§ What the task asks
Copy out every line of the records where the string "Click" occurs.

§ Records to use
------------------------------------------------------------

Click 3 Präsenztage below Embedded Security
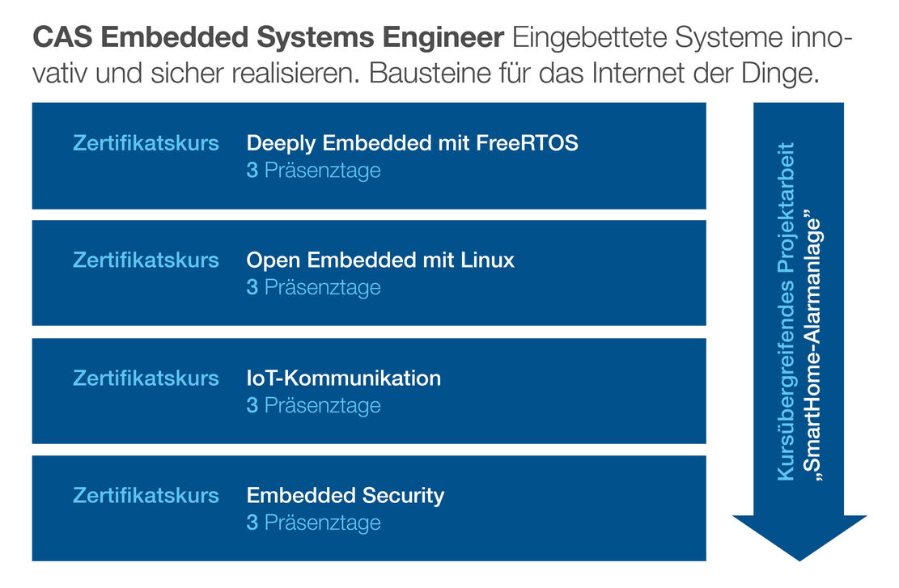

------------------------------------------------------------

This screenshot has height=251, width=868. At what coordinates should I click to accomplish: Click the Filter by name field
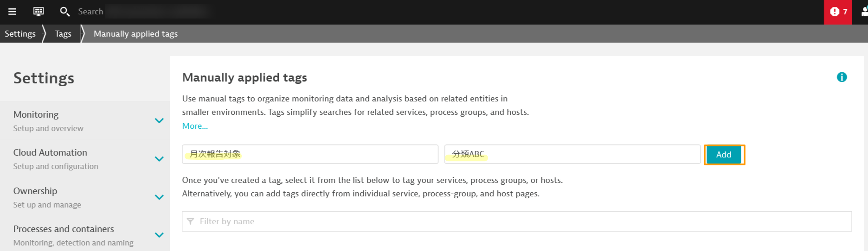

------------------------------------------------------------

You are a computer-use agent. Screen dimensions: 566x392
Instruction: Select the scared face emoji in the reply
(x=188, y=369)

------------------------------------------------------------

§ Expected output
Click 3 Präsenztage below Embedded Security
This screenshot has height=251, width=868. At what coordinates should I click to accomplish: Click the Filter by name field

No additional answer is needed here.